Instruction 1:
List every output format named in the header of the Bayesian examples text.
Instruction 2:
Pick up the Bayesian examples text after its final sentence and keep writing it.

Source text:
------

---
title: "Example Bayesian Analyses"
format:
html: default
revealjs:
output-file: bayesian-examples-slides.html
pdf:
output-file: bayesian-examples-handout.pdf
docx:
output-file: bayesian-examples-handout.docx
---
{{< include shared-config.qmd >}}
This appendix collects worked Bayesian analyses,
applying the concepts of
[the Bayesian-analysis appendix](intro-bayes.qmd#sec-bayes-paradigms)
and the simulation machinery of
[the MCMC appendix](mcmc-methods.qmd#sec-mcmc-methods)
to regression models we have already met in the frequentist setting.
The structure parallels [@dobson4e, Chapter 14].
Each analysis specifies a model, places priors on its parameters,
draws posterior samples by MCMC, and summarizes the posterior.
# A first example: a single proportion {#sec-bayes-examples}
We begin with the simplest possible model — a single Bernoulli
probability — fit with **JAGS** ("Just Another Gibbs Sampler"),
which we drive from R.

------

Material provided:

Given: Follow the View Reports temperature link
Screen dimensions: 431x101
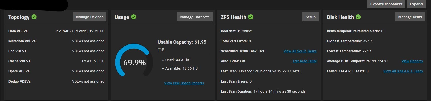Looking at the screenshot, I should 412,61.
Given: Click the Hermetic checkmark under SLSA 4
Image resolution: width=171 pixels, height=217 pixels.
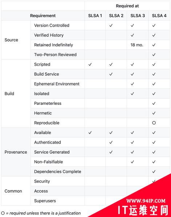Looking at the screenshot, I should [x=154, y=113].
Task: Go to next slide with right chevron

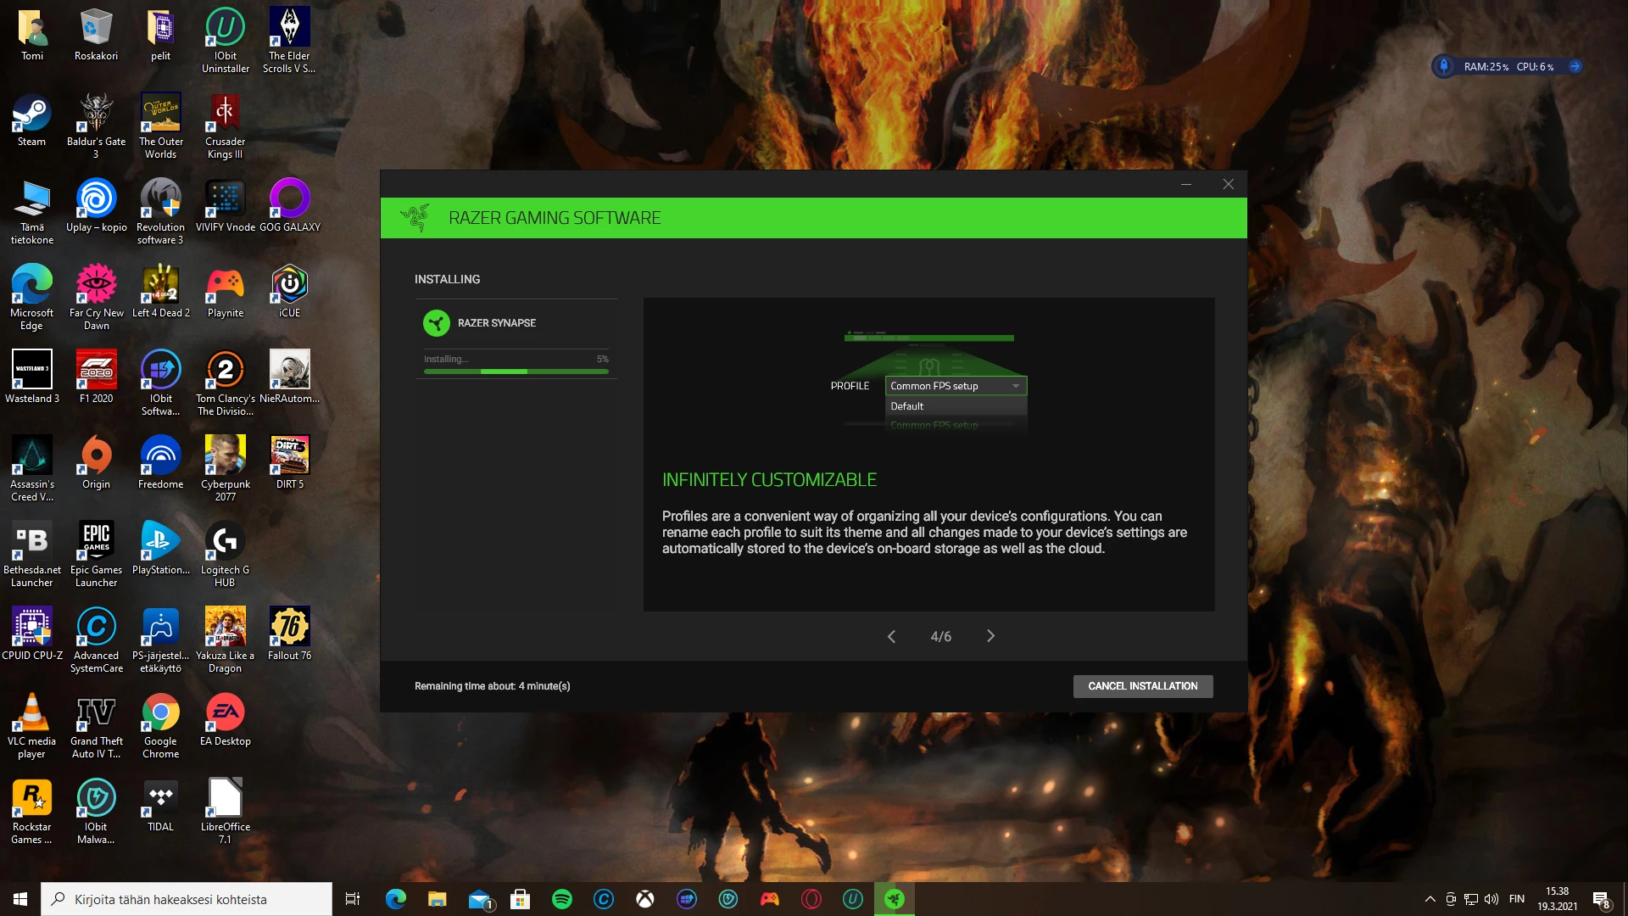Action: [x=990, y=636]
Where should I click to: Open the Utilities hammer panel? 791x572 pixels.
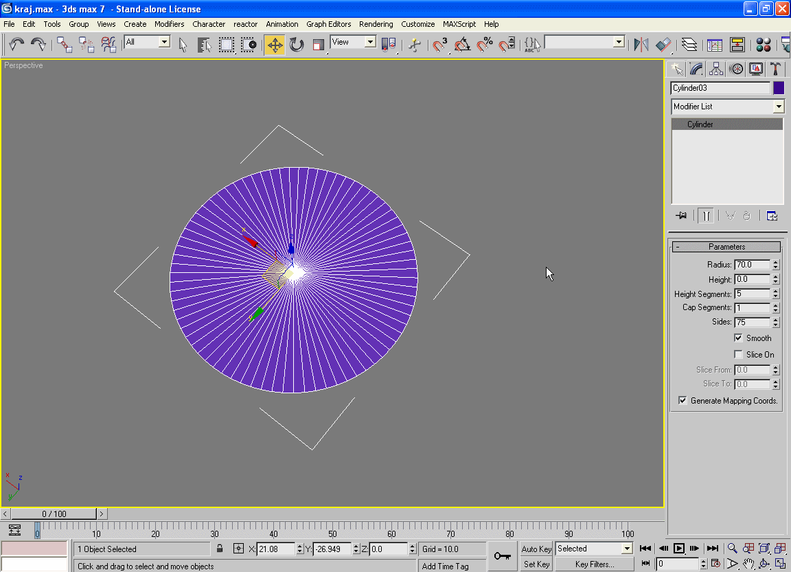[775, 69]
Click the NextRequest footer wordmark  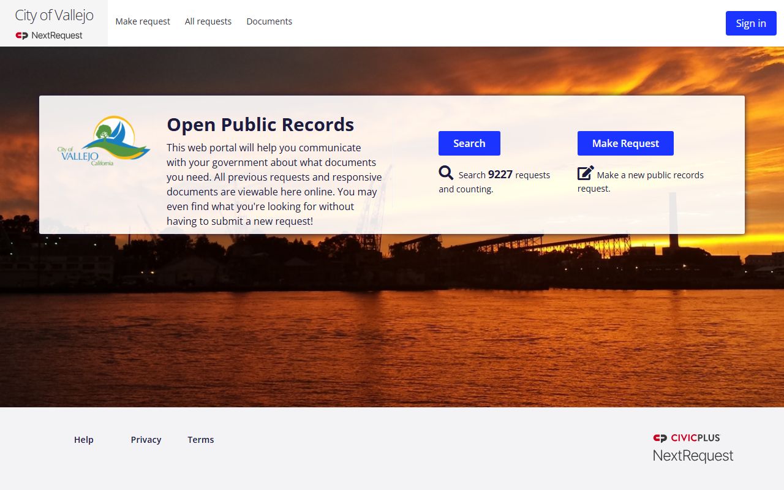pyautogui.click(x=693, y=456)
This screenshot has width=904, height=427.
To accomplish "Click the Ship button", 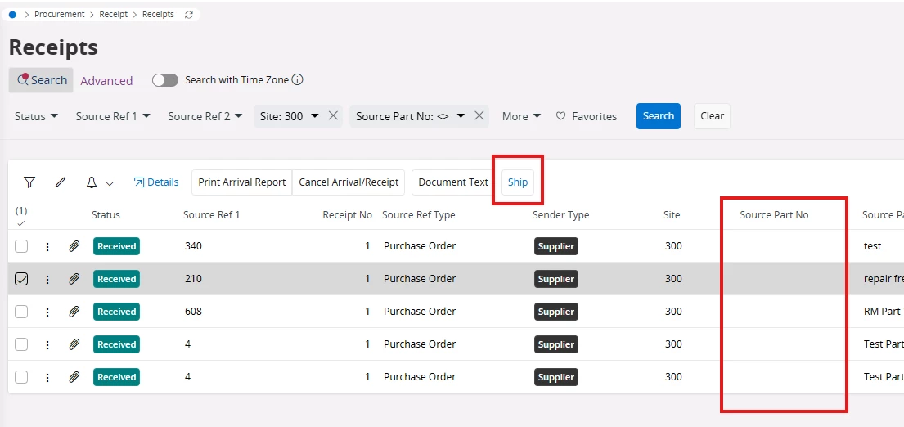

------

Task response 1:
html, revealjs, pdf, docx

Task response 2:
This example introduces the mechanics (specifying a model, supplying
data, monitoring parameters, and inspecting draws) that the later
analyses reuse.
{{< include dobson-bayes-example.qmd >}}
# Binary outcomes: logistic regression {#sec-bayes-examples-logistic}
For a binary outcome $Y_i \sim \Bernoulli(\pi_i)$ with
$\logit(\pi_i) = \tp{\vxi}\vbeta$,
the Bayesian analysis places a prior on the coefficient vector
$\vbeta$ — typically independent, weakly informative normals such as
$\beta_j \sim \ndist{0, \sigma_0^2}$ with $\sigma_0$ large on the log-odds
scale — and samples the posterior $p(\vbeta \mid \vy)$ by MCMC
[@dobson4e, Chapter 14, p. 318].
The posterior draws for each $\beta_j$ are summarized by their mean and a
$95\%$ credible interval; exponentiating gives posterior summaries for
the odds ratios.
Unlike the frequentist fit, no large-sample normal approximation is
needed: the credible interval is read directly from the posterior
quantiles, and odds ratios or other nonlinear functions of
$\vbeta$ are obtained simply by transforming the draws.
:::{#exm-bayes-logistic}
#### Bayesian logistic regression
We simulate $N = 200$ observations from a logistic model with a single
continuous predictor, intercept $\beta_0 = -0.5$ and slope
$\beta_1 = 1.2$, then recover the coefficients by MCMC.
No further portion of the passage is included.